**Extrait**
Actuellement, on peut jouer au padel sur 20 sites en Suisse romande. Seuls le Jura et le Jura bernois n'en possèdent pas. Le Urban Padel de Lausanne est l'un des derniers sortis de terre, en avril 2022. Sa particularité? Il est le seul entièrement dévolu à la discipline, qui constituait principalement jusqu'ici un appendice aux centres de tennis existants.
Après ces quatre premiers mois, le directeur de l'Urban Padel, Salvatore Rinaldi, a gardé un grand sourire et tout son enthousiasme. «Le bilan de fréquentation est très satisfaisant», se réjouit-il.
Et pour cause: les quatre terrains lausannois sont à l'intérieur. Pas vraiment un avantage quand les températures se rapprochent des 40°C et que le soleil brille constamment. Pourtant, «la fréquentation va crescendo depuis l'ouverture», assure le boss, et «les réservations s'étendent désormais davantage sur toute la journée».
On peut facilement imaginer que ce succès s'explique par la curiosité de découvrir un nouveau lieu et une nouvelle discipline. Mais il est aussi, et surtout, lié aux caractéristiques de ce sport. «Le padel est très ludique et facile techniquement, on arrive rapidement à faire des échanges», témoigne Salvatore Rinaldi, ancien footballeur qui ne pratiquait pas de sport de raquettes avant de découvrir le padel pendant des séjours en Espagne.

**Données fournies**
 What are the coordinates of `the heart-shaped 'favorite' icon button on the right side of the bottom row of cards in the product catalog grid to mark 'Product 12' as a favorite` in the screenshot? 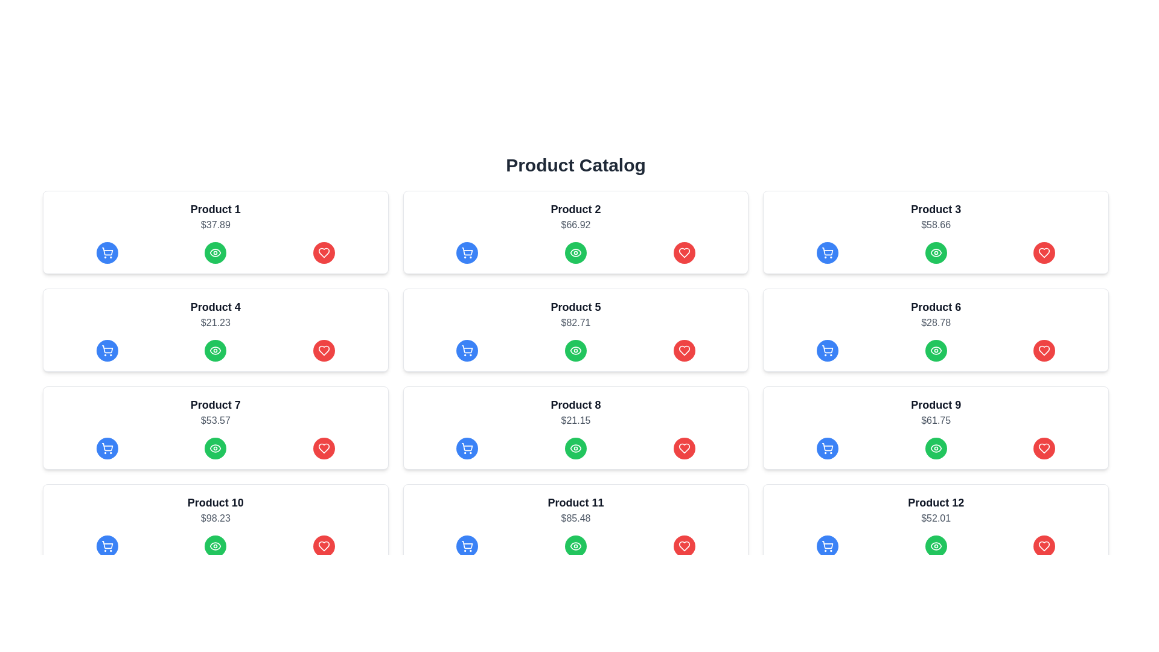 It's located at (1043, 546).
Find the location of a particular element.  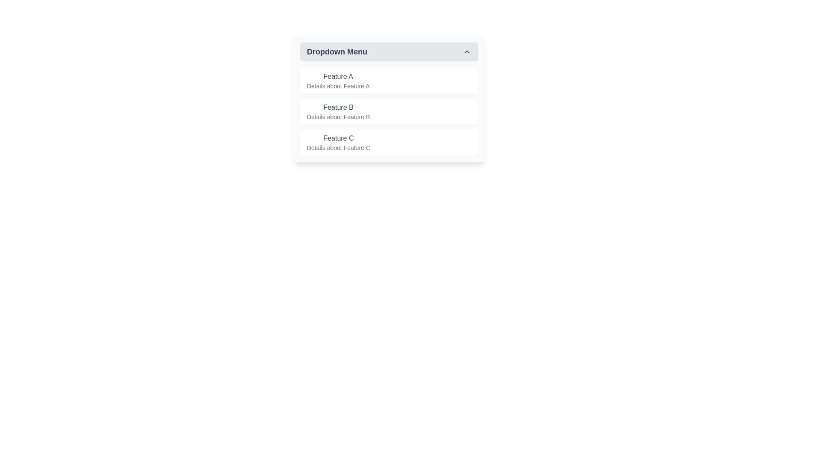

the descriptive text block that contains the text 'Details about Feature A', styled with a small gray font, located beneath the bold label 'Feature A' in the dropdown menu is located at coordinates (338, 86).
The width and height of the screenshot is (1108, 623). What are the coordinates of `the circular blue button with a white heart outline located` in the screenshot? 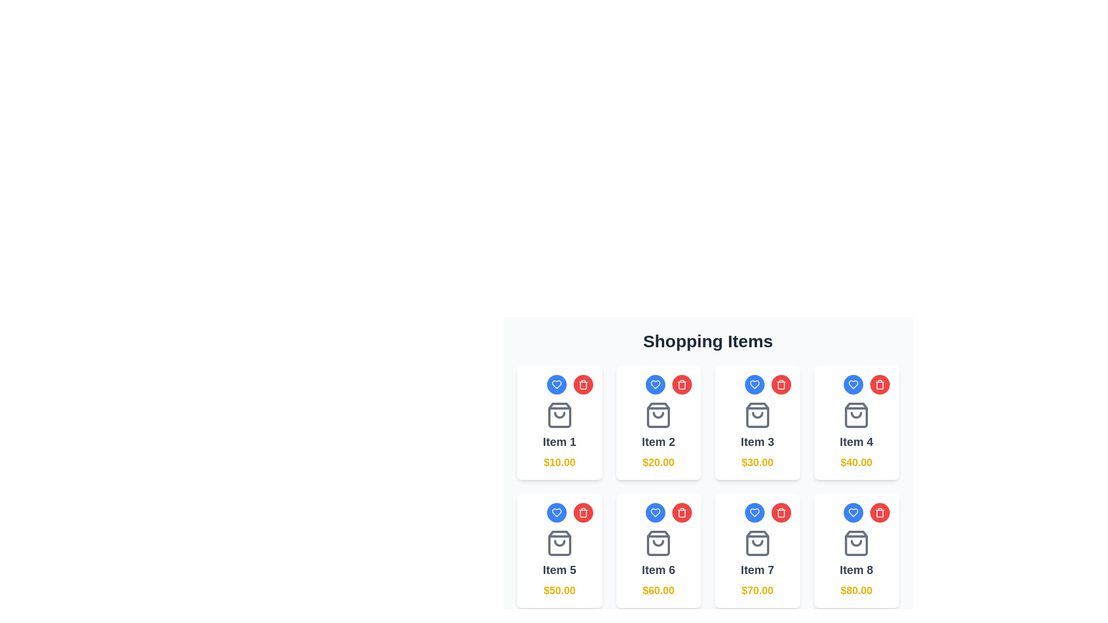 It's located at (656, 512).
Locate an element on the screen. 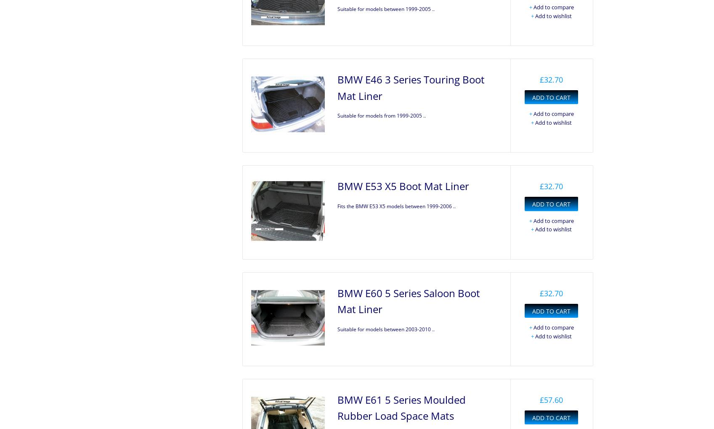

**Travail à faire**
A. Les affirmations suivantes concordent-elles avec l'extrait ? Répondez par oui ou non, en citant textuellement les mots décisifs.
(i) Le Jura compte au moins un site de padel.
(ii) L'Urban Padel de Lausanne dispose de quatre terrains situés à l'intérieur.
(iii) Salvatore Rinaldi jouait déjà au tennis avant de découvrir le padel.
B. Reproduisez mot pour mot le passage de l'extrait qui s'ouvre sur les mots « On peut facilement » et se termine par « séjours en Espagne. ».
La liste n'a aucun rapport avec l'extrait.

**Réponses attendues**
A.
(i) Non : « Seuls le Jura et le Jura bernois n'en possèdent pas. »
(ii) Oui : « les quatre terrains lausannois sont à l'intérieur ».
(iii) Non : « ne pratiquait pas de sport de raquettes avant de découvrir le padel ».

B.
On peut facilement imaginer que ce succès s'explique par la curiosité de découvrir un nouveau lieu et une nouvelle discipline. Mais il est aussi, et surtout, lié aux caractéristiques de ce sport. «Le padel est très ludique et facile techniquement, on arrive rapidement à faire des échanges», témoigne Salvatore Rinaldi, ancien footballeur qui ne pratiquait pas de sport de raquettes avant de découvrir le padel pendant des séjours en Espagne.